Un règlement en Libye aux calendes grecques après la démission de l'émissaire de l'ONU


La démission fracassante de l'émissaire de l'ONU pour la Libye, Abdoulaye Bathily, acte l'échec des efforts de réconciliation entre dirigeants rivaux qu'il a ouvertement accusés de pérenniser la division du pays au service de leurs propres intérêts.

En poste depuis 18 mois seulement, le diplomate sénégalais à la tête de la mission de l'ONU en Libye (Manul) a annoncé mardi avoir présenté sa démission au secrétaire général Antonio Guterres, en tirant à boulets rouges sur les principaux protagonistes dans un pays en proie au chaos et à des cycles de violences fratricides depuis la chute du régime de Kadhafi en plein Printemps arabe en 2011.

Constatant une "détérioration" de la situation ces derniers mois, M. Bathily a dénoncé "le manque de volonté politique et de bonne foi des dirigeants libyens qui sont contents de l'impasse actuelle".

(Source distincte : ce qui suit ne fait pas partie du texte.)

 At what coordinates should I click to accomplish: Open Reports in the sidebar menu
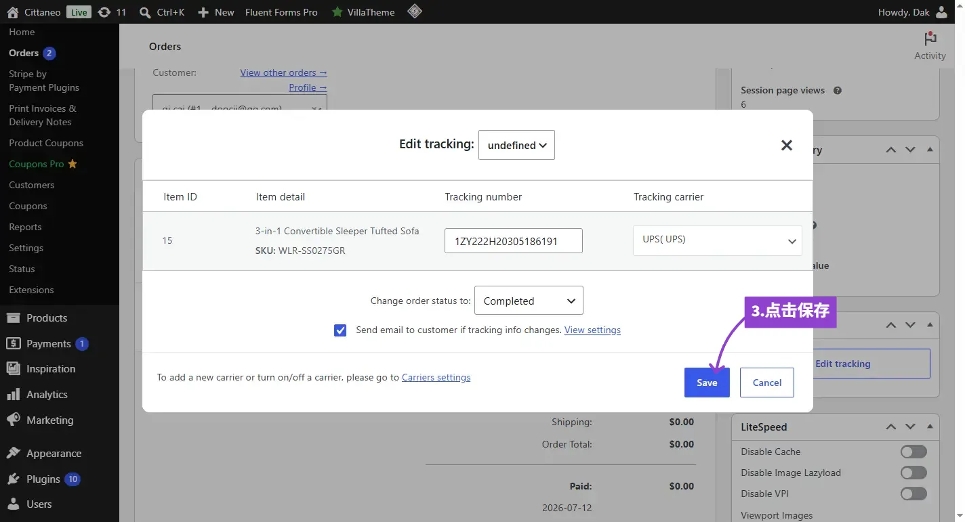pyautogui.click(x=25, y=227)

Le pays est en effet gouverné par deux exécutifs rivaux. L'un à Tripoli (Ouest) est dirigé par Abdelhamid Dbeibah et reconnu par l'ONU, l'autre dans l'Est, est incarné par le Parlement et affilié au camp du maréchal Khalifa Haftar, dont le fief est à Benghazi.

Des élections présidentielle et législatives étaient prévues en décembre 2021 mais avaient été reportées sine die en raison de divergences entre camps rivaux, faisant perdurer l'instabilité politique.

"La détermination égoïste des dirigeants actuels à maintenir le statu quo par des manoeuvres et tactiques dilatoires, aux dépens du peuple libyen, doit stopper", a cinglé M. Bathily, qui a également pointé du doigt sans les nommer les sponsors étrangers des deux camps rivaux.

Pour Jalel Harchaoui, chercheur associé auprès de l'institut britannique Royal United Services (RUSI), le départ de Bathily n'est pas surprenant "pour la simple raison que le processus qu'il menait depuis plusieurs mois était déjà entièrement exsangue".

- "Sabotage" -
Selon lui, les efforts de M. Bathily ont largement été sapés par l'Egypte qui, avec les Emirats arabes unis, est le principal soutien du camp du maréchal Haftar face aux autorités de l'Ouest appuyées, elles, par la Turquie notamment.

"Cette situation est le résultat de plusieurs facteurs dont notamment une politique égyptienne consistant à systématiquement contredire la logique relativement cohérente que tentait d'insuffler Bathily", a indiqué ce spécialiste de la Libye à l'AFP.

"Face au sabotage du Caire, les grandes démocraties occidentales comme les Etats-unis ou la France n'ont jamais, d'une manière authentique, soutenu Bathily, préférant, d'une manière passive, éviter de froisser le géant égyptien", a-t-il ajouté.

Pour Emad Badi, expert à l'Atlantic Council, le départ de Bathily intervient à un "tournant indéniable où le vernis de stabilité qui prévalait en Libye ces dernières années est en train de disparaître".

En attendant un successeur, c'est l'Américaine Stephanie Koury, désignée en mars comme adjointe de M. Bathily pour les affaires politiques, qui assurera l'intérim, un remake du scénario du mandat intérimaire de sa compatriote Stephanie Williams après le départ en mars 2020 de Ghassan Salamé.

Williams avait réussi à rassembler en juin 2022 à Genève des représentants libyens et à aboutir à un accord politique et à la désignation d'un gouvernement intérimaire pour organiser les scrutins présidentiel et parlementaire de fin 2021.

Il est "très probable" de voir Mme Koury "émerger comme envoyée spéciale intérimaire", ce qui serait "un arrangement permettant aux Etats-Unis de mener la Manul sans devoir affronter un veto russe au Conseil de sécurité" de l'ONU, estime M. Harchaoui.

Son rôle actuel d'adjointe permettrait à Mme Koury d'assurer un intérim en l'absence du chef de mission, mais sans le soutien du Conseil de sécurité, elle serait "limitée dans ce qu'elle peut accomplir", a pour sa part affirmé M. Badi.